Extratos de plantas como o quiabo removem microplásticos da água de forma sustentável
Um novo método de purificação de água utiliza extratos vegetais, como o do quiabo, para remover microplásticos por meio da floculação natural. A técnica substitui produtos químicos sintéticos e remove partículas de polietileno e poliestireno sem deixar resíduos tóxicos. A pesquisa busca agora a otimização do sistema para aplicação em escala industrial e doméstica
Um novo método de purificação de água potável utiliza extratos de plantas, com destaque para o quiabo, para remover microplásticos de forma sustentável. A técnica substitui o uso de produtos químicos sintéticos, como a poliacrilamida, por polissacarídeos vegetais que promovem a floculação natural. Essas substâncias aglutinam partículas plásticas minúsculas, formando aglomerados maiores que são facilmente retirados do fluxo hídrico, sem deixar resíduos tóxicos no processo.

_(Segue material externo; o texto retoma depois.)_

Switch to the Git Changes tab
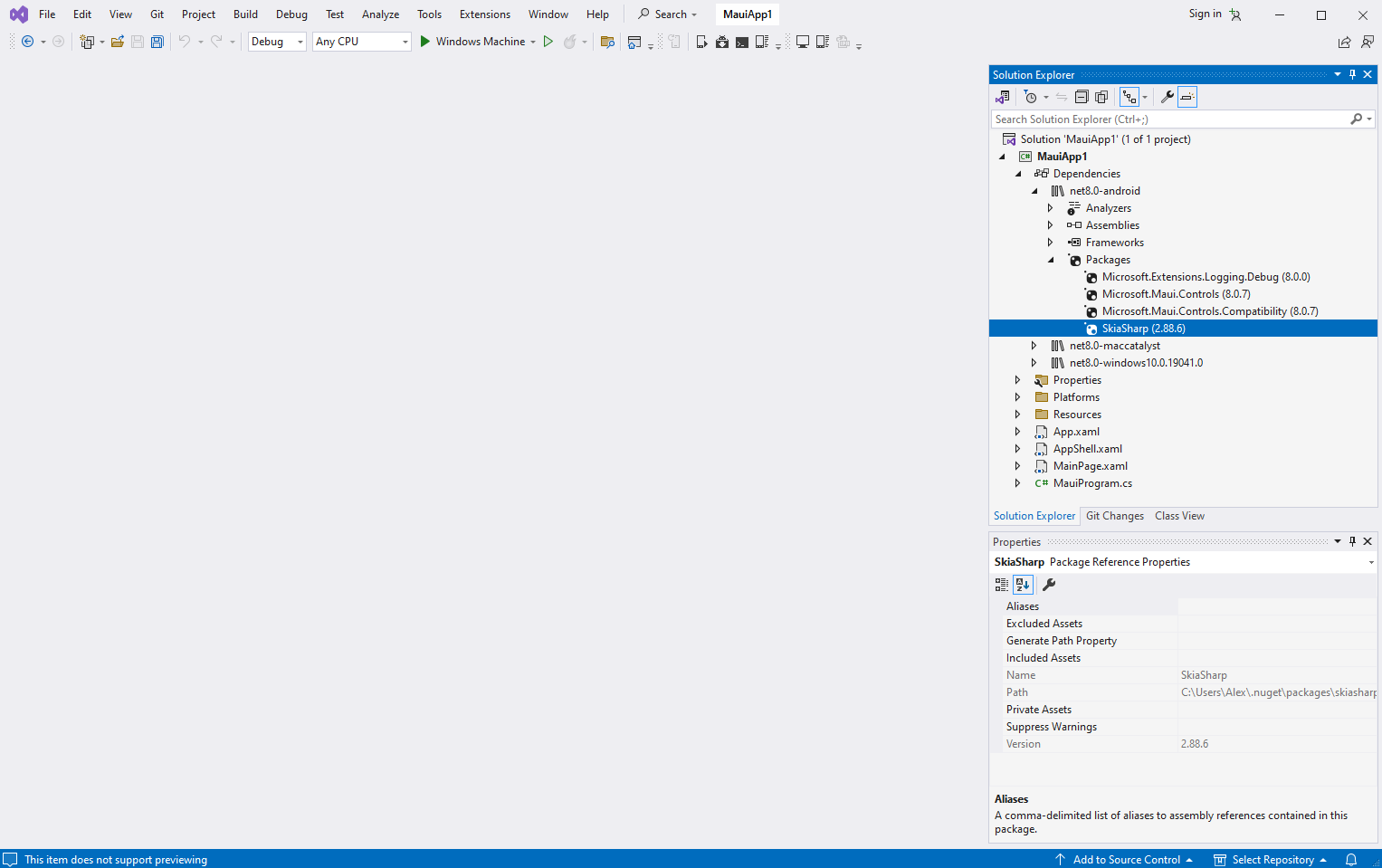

A eficácia do sistema foi testada com plásticos comuns, como polietileno e poliestireno, frequentemente detectados em redes de abastecimento e oceanos. Devido às propriedades químicas das plantas, o método consegue atrair partículas de variadas formas e tamanhos, superando a limitação das filtragens padrão diante da composição heterogênea dos microplásticos.

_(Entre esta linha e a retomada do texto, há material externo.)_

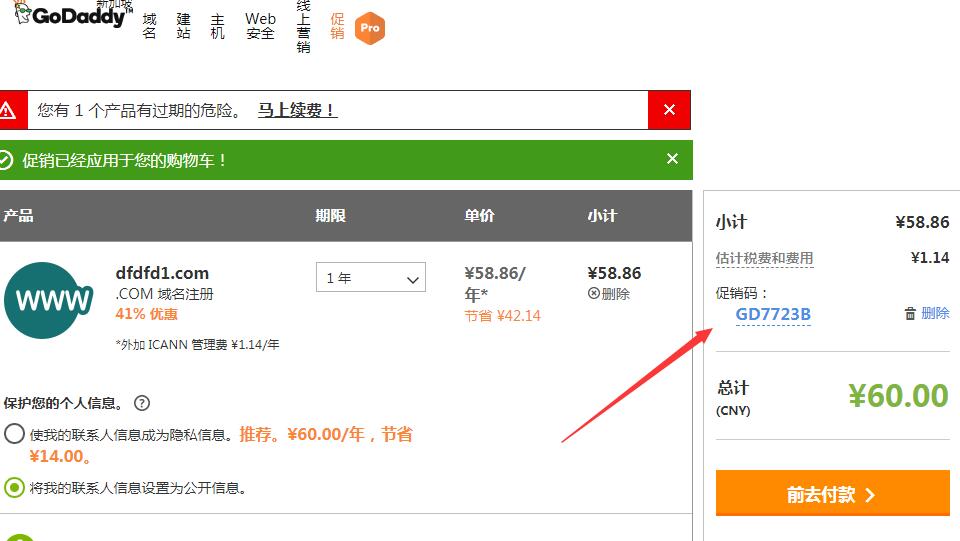960x541 pixels.
Task: Select the private contact information option
Action: click(14, 434)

Durante os experimentos, a aplicação foi simulada em cenários que reproduzem as condições de rios e reservatórios. O extrato natural manteve a capacidade de decantação e aglutinação mesmo em águas com alta turbidez ou presença de sedimentos orgânicos. A combinação do quiabo com outras variedades botânicas apresentou, inclusive, resultados superiores na captura de diferentes contaminantes.
A viabilidade técnica dessa abordagem reduz a dependência de derivados de petróleo e torna o custo de produção competitivo, já que utiliza plantas de amplo cultivo. Outra vantagem reside no descarte do lodo resultante, que é biodegradável por ser de origem vegetal.
O foco atual da pesquisa é a otimização das concentrações de extrato para permitir a purificação rápida de grandes volumes de água. A meta é a implementação da tecnologia em escala industrial e doméstica, transformando a infraestrutura de estações de tratamento para ampliar a segurança hídrica global e a proteção da saúde pública.